Jamaat is indeed following in the same order of politics of violent provocation, and using legitimate retribution from the victim side as the excuse to increase the level of violence in a bid to extract totalitarian state power – that was laid down in the early battles and campaigns of the founding of the religion in northern Arabia, targeting deceptively, by ambush, by flouting of all then prevalent code of conduct of war,  by rape, genocide, and again betrayal of the basic human values.

As expected, while Islamist march in violent demand of action against the Shahbag youth in Kolkata, the “progressiveness” capital of India under watchful protection of the state police [that which also maintains watchful protection of Islamist and jihadi campaigns in Hindu villages along the border with Bangladesh on the Indian side], no protests or marches or sit-ins have happened from the left and secular brandholders of the state. After all, there could be much higher than allowed to be known – electoral and financial benefits from the Muslim population in the state.

What is happening in India and the neighbouring Muslim states – is a repeat, and therefore revealing of actual totalitarianist strategies by which Islam originally spread on the subcontinent. It is just a renewed attempt after gathering the strength that was needed to make the move – recovering from the losses of defeat at the hands of European imperialism, and pretension of submission and alliance with the west.

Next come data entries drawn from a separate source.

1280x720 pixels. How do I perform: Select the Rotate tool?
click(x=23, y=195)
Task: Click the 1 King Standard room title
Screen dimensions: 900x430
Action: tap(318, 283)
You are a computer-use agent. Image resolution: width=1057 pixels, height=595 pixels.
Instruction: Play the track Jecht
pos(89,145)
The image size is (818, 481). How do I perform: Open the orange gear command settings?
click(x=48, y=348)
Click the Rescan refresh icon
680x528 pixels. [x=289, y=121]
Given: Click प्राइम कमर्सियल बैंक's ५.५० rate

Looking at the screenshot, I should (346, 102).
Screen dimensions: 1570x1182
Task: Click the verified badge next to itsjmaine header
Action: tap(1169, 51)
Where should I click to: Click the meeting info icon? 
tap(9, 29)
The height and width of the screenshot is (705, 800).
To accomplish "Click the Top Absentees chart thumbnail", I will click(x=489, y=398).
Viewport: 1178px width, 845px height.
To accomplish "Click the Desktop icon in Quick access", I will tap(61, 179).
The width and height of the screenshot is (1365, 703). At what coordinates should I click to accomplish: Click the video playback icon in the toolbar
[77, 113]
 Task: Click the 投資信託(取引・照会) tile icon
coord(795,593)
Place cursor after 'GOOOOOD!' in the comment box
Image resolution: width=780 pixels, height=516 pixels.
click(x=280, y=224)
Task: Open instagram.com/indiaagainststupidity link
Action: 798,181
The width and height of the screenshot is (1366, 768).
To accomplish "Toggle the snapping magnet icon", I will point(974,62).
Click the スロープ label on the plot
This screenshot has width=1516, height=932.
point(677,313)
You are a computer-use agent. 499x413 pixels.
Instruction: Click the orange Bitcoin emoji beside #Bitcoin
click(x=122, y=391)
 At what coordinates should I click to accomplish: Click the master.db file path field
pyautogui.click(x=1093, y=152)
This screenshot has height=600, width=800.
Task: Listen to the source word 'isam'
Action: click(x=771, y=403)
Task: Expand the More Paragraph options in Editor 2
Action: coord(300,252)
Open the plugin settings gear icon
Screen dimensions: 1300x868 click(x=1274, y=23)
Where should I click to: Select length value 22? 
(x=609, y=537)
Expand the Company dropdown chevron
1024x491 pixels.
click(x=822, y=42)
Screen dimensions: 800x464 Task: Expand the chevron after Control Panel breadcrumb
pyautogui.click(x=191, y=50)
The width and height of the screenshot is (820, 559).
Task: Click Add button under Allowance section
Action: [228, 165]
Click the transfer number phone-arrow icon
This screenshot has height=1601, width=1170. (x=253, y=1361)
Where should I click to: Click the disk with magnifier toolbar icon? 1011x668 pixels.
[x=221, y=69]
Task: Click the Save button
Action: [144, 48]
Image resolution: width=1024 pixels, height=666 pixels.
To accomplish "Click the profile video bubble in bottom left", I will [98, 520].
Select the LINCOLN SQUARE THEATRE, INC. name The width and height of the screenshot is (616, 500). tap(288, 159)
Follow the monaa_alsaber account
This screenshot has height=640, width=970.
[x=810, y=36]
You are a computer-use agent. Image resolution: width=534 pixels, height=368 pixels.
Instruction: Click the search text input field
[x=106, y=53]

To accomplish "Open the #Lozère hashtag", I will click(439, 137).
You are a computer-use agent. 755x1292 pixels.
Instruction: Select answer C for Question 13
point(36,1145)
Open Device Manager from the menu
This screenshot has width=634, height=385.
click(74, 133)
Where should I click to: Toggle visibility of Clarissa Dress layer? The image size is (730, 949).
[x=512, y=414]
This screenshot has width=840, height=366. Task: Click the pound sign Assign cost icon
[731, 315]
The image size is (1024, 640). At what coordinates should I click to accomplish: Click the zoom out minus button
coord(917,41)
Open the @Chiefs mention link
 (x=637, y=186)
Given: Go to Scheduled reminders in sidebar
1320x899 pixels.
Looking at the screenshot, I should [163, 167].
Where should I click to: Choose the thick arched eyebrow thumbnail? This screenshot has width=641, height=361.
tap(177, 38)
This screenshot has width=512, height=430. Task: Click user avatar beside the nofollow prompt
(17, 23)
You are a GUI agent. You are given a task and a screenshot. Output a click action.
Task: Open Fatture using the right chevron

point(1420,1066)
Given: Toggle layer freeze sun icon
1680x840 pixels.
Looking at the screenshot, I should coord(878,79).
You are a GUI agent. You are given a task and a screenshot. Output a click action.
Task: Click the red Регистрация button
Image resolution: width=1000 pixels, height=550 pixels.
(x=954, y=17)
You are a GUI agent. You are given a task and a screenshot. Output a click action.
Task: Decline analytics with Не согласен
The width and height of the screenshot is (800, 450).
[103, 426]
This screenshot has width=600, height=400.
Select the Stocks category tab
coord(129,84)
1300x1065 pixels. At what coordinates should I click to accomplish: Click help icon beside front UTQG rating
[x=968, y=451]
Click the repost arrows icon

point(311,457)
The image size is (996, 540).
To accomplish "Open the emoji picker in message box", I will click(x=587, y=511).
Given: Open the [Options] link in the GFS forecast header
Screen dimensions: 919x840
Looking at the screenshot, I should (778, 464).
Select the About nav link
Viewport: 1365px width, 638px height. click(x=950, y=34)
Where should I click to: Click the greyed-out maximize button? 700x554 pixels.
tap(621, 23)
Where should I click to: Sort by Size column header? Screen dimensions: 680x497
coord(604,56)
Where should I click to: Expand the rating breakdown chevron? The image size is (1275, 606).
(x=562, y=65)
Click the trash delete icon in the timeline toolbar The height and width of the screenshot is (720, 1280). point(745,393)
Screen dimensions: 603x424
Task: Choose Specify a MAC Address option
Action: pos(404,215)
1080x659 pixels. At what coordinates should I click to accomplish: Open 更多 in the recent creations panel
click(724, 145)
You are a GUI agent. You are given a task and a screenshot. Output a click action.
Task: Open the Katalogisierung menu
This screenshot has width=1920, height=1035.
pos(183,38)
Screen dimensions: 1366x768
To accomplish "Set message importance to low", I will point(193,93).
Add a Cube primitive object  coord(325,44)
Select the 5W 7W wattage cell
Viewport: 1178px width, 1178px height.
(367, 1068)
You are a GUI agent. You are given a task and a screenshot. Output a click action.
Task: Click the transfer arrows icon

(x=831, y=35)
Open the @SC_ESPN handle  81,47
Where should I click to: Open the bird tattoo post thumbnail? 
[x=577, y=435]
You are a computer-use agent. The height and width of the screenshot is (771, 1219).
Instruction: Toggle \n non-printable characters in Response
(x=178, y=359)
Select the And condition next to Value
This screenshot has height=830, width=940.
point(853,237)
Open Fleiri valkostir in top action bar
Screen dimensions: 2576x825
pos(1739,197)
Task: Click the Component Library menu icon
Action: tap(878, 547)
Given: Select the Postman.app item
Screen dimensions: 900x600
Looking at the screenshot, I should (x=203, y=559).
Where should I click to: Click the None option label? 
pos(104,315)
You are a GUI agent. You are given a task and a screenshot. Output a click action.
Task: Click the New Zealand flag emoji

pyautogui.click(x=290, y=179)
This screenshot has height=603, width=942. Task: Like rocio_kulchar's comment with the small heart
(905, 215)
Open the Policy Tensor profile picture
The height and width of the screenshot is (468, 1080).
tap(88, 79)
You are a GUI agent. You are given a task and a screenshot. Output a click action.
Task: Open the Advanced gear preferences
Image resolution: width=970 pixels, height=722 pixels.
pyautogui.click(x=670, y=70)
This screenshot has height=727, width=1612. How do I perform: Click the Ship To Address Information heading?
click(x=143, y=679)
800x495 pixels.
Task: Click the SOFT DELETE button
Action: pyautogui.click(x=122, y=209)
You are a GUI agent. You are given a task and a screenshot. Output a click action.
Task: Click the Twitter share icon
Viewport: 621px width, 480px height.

Ending with a full list of  the 20 charges against Sayedee for a sample of those activities reported and could be supported by witnesses : many others could not make it to the courts because of the successful delay in the trial for 40 years, by which time many witnesses had died or “vanished” when the Jamaat was rehabilitated under international and military-dictatorship patronage.

1. On May 4, 1971, Delawar Hossain Sayedee as a member of Peace (Shanti) Committee carried secret information to the Pakistan army about a gathering of a group of people behind the Madhya Masimpur bus-stand under Pirojpur Sadar and took the army to the spot. The army killed 20 unnamed people by firing.

2. On May 4, 1971, Sayedee along with his accomplices accompanied by the Pakistan army looted belongings of members of the Hindu community living in Masimpur Hindu Para under Pirojpur Sadar. They also set the houses of Hindus alight and opened fire on the scared people, who started fleeing the scene, killing 13 people.

3. On May 4, 1971, Sayedee led a team of the Pakistan army to Masimpur Hindu Para, where the team looted goods from the houses of two members of the Hindu community — Monindra Nath Mistri and Suresh Chandra Mondol — and destroyed their houses by setting them on fire. Sayedee also directlytook part in the large-scale destruction by setting fire to the roadside houses of villages Kalibari, Masimpur, Palpara, Sikarpur, Razarhat, Kukarpara, Dumur Tola, Kalamtola, Nawabpur, Alamkuthi, Dhukigathi, Parerha and Chinrakhali.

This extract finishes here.